Issues relating to occupation after 5 October 1993
- [31]When the lessors signed the counter-offer lease on or about 5 October 1993 the plaintiff lessor submitted that the lessors thereby accepted a counter-offer. This is not disputed by the guarantors. It follows that from 5 October 1993 at the latest, the obligations of the lessee which the guarantors were guaranteeing were the obligations in the counter-offer lease dated 5 October 1993 (“the lease”). Counsel for Ms Mak made a submission that, if there was a lease as opposed to a periodic tenancy, the term began when the lessor signed on 5 October 1993. However he conceded that if the lessee executed the lease as a deed it bound itself to accept the correctness of the commencement date of the term expressed in the lease. Clause 15.09 of the lease provides that the lease was executed as a deed by the lessee with the intent that the lessee would be immediately bound. I reject the submission that the term of the lease began on 5 October 1993.
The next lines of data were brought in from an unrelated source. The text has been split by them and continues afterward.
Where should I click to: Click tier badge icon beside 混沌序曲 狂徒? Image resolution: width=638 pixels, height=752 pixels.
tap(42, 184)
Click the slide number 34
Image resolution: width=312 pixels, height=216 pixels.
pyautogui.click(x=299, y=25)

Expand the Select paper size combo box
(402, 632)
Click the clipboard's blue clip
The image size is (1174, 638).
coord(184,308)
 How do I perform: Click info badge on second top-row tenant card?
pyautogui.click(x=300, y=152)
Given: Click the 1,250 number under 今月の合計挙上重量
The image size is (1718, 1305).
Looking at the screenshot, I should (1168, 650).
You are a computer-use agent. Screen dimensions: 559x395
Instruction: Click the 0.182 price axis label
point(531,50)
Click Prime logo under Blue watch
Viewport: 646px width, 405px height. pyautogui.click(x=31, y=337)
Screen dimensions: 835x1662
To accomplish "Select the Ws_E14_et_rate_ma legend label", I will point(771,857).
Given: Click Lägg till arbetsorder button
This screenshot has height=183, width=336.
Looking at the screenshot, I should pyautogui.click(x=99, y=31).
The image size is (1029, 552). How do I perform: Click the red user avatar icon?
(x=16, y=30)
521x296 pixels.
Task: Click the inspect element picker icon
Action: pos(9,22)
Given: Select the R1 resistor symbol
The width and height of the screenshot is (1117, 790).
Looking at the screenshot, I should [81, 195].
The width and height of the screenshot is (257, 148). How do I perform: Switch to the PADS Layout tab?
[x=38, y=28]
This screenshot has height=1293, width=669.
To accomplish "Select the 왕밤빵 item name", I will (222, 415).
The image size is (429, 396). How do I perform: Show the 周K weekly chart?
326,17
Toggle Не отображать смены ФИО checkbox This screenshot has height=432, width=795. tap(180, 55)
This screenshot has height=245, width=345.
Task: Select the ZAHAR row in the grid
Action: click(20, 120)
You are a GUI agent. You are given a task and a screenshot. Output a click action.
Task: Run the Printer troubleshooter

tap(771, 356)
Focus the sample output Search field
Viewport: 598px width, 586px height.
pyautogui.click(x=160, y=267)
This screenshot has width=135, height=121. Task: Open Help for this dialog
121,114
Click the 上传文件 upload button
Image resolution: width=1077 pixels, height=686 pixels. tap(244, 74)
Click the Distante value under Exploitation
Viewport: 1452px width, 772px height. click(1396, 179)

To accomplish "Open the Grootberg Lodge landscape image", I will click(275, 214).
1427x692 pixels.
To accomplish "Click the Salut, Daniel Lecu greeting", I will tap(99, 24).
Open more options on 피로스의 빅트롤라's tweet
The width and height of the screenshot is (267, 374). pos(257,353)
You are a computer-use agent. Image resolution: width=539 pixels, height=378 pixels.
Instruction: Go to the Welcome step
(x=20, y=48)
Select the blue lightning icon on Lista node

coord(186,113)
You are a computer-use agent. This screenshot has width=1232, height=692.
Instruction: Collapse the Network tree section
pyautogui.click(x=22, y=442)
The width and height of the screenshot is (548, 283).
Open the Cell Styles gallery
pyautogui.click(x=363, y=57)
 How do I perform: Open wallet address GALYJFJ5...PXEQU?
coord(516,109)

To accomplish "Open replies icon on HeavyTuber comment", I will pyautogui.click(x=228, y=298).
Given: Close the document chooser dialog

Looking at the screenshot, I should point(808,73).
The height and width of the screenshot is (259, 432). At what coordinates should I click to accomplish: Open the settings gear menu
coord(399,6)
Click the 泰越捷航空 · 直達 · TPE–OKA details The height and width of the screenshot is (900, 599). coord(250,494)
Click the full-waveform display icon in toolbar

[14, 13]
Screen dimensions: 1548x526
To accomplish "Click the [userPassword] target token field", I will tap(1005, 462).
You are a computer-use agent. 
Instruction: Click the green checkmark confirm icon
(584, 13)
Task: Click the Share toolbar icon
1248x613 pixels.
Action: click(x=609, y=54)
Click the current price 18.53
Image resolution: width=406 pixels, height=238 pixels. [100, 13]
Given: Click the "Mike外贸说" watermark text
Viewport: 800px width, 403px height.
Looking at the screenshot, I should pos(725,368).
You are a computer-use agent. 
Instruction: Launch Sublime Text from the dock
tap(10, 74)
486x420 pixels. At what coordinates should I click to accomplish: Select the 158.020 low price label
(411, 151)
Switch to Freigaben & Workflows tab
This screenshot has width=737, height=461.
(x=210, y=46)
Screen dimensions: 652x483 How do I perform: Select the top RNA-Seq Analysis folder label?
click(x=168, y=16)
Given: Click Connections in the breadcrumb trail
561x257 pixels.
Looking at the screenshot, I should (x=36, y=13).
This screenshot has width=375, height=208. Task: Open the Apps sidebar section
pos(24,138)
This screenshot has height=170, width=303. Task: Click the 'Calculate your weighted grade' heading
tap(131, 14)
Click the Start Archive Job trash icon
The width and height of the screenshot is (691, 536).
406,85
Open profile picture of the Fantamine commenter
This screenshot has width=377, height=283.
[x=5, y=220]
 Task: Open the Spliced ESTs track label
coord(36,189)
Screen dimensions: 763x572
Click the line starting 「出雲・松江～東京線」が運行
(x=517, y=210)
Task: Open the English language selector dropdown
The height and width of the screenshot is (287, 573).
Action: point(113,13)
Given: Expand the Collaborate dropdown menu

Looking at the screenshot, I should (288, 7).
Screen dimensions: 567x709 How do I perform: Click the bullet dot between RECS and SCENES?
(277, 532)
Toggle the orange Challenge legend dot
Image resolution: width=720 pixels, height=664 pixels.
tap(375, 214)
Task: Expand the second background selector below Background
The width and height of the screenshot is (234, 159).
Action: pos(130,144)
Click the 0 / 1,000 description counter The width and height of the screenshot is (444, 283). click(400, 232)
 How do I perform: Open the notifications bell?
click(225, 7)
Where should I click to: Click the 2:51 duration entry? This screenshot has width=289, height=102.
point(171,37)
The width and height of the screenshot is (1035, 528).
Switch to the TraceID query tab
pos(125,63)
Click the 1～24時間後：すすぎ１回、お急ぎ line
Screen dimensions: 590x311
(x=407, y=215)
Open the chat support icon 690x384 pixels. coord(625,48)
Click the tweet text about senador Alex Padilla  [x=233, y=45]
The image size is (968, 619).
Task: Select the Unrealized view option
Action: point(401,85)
Issues relating to occupation after 23 June 1994
- [32]The term of the lease was expressed in the lease to run from 24 June 1991 to terminate on 23 June 1994. I find that the term of the lease was as expressed. The lease made provision for the exercise of an option to extend, by deed, the lease for a further term of 3 years.[13] The lessee did not exercise that option though it remained in possession until April 2003. The lease made provision for a holding over by the lessee at clause 12.09.
- [33]The lease provided:
“12.09 HOLDING OVER. If the Tenant shall with the consent of the Landlord remain in occupation of the demised premises after the expiration of the term hereof the Tenant shall (in the absence of any express agreement to the contrary) be deemed to hold the demised premises (until such tenancy is terminated) as Tenant from month to month at a monthly rental equal to the aggregate of the monthly instalments on account of the base rental and operating expenses payable hereunder at the date of the expiration of the said term (such rental being payable monthly in advance) but otherwise on the terms and conditions of this lease so far as they can be applied to a monthly tenancy provided always that if the Tenant shall be in default in the performance of its obligations the tenancy may be determined upon not less than seventy-two hours notice to the Tenant expiring at any time.”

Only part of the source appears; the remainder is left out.